Like other platforms, Celsius has found itself under the watch of US regulators by rewarding depositors with its own virtual currency (CEL). According to the Stock Exchange Police, this practice constitutes an offer of unregistered securities which is against the rules.
Professor of Finance and Cryptocurrency Analyst at ESG UQAM, Alexander F. Roche believes that “it will definitely be necessary to review” the Celsius model.
“A bank is no longer able to meet its liquidity demands and has to stop everything overnight, and this undermines its credibility, that’s for sure,” he said. It also undermines investor confidence. It is sending a very bad signal to the market. Investors will wait for a percentage to allow them to withdraw their crypto assets and when that happens, everyone will withdraw their money and the percentage could collapse. »
Martin Lalonde, portfolio manager at Rivemont, considers the crypto sector to be promising. He understands Caisse’s interests. Given the turn of events, one thing is clear.
“What we can say is that they didn’t bet on the right colt when they left,” says Mr. Lalonde.
It wasn’t possible to speak to Alexandre Sennett, Caisse’s senior vice president and chief technology officer, who praised Celsius’ merits last October when announcing the investment. CDPQ also failed to explain the due diligence process that led him to bet millions on a company whose existence became uncertain eight months later.

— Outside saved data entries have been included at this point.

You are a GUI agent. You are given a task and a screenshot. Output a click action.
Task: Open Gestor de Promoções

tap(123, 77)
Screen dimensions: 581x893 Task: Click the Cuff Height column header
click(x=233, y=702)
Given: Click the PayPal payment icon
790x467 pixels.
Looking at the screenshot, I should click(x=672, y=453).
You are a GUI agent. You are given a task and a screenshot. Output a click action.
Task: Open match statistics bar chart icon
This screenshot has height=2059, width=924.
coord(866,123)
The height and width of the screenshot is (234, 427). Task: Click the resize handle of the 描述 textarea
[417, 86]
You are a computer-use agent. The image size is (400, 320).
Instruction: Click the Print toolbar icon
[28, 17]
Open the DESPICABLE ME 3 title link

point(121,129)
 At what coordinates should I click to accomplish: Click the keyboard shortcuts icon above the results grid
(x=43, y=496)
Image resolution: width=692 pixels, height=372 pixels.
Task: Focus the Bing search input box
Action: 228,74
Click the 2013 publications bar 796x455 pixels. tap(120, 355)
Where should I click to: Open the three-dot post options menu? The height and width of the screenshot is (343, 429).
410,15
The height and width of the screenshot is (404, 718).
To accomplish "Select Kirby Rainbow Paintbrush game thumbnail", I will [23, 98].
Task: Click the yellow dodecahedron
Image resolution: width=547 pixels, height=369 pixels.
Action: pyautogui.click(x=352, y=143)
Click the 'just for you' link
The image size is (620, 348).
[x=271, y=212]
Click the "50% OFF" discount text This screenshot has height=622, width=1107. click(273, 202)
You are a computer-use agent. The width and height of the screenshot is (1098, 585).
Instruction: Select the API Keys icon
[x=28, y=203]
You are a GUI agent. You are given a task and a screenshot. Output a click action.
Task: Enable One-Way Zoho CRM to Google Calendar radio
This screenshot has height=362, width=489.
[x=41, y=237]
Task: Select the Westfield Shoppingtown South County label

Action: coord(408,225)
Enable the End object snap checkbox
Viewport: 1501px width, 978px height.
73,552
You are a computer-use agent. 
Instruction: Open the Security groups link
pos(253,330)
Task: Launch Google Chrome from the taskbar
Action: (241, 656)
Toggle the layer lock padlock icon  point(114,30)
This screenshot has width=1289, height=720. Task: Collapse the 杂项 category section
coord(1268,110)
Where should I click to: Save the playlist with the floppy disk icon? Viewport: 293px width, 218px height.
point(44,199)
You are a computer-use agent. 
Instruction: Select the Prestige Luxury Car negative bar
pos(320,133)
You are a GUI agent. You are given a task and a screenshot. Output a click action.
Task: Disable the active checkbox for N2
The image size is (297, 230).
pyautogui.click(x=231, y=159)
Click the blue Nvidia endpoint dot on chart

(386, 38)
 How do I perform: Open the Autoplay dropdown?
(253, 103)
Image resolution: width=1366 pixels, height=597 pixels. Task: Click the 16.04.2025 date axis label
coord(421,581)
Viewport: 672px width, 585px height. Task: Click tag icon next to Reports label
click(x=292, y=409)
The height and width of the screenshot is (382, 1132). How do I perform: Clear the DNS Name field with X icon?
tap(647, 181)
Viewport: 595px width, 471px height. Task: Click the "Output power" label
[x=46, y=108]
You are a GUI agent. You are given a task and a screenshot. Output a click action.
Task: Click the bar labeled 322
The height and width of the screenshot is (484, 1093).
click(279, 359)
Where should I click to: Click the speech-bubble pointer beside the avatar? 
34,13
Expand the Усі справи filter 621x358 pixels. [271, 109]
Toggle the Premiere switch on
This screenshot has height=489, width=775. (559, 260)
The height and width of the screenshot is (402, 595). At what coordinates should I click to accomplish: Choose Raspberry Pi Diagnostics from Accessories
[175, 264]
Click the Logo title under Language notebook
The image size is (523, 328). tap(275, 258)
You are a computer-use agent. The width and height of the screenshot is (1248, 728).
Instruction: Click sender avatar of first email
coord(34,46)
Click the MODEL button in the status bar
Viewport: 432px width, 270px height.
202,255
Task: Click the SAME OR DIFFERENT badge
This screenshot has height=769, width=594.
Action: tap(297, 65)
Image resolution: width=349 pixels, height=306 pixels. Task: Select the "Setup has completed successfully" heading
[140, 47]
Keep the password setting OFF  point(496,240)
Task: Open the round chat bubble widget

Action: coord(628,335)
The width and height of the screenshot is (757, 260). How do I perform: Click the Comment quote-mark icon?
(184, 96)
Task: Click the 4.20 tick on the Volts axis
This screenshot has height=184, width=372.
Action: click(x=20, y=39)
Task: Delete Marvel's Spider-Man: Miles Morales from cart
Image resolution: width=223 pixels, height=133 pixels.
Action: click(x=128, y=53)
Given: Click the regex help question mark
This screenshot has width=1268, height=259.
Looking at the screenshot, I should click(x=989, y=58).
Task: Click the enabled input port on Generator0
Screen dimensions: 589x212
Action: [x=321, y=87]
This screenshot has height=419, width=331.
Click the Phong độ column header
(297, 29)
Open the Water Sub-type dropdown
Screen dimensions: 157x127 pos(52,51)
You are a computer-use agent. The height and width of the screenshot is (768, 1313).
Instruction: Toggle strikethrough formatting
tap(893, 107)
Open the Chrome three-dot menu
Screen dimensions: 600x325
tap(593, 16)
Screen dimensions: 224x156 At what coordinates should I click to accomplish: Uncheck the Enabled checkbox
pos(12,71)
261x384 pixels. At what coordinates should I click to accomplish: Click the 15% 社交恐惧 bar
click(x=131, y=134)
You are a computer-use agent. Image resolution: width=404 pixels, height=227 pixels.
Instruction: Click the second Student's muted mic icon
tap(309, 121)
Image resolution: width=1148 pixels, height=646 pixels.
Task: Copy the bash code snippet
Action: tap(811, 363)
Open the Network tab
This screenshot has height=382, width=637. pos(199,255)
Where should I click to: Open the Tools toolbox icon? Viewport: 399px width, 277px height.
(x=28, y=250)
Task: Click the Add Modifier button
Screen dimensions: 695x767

“Celsius is working proactively to meet its obligations to its customers and has fulfilled its obligations to its customers thus far,” foundation spokeswoman Kate Monfit said by email.
According to Mr. Lalonde, Caisse may have underestimated regulatory risk because the percentage score was like a bank.
- 12 billion
- In May, Celsius’ assets were estimated at $11.8 billion, according to its website. This is more than half lower than last October’s level.
Sources: CELSIUS AND CDPQ
- 3 billion
- This was the value given to Celsius Network last fall.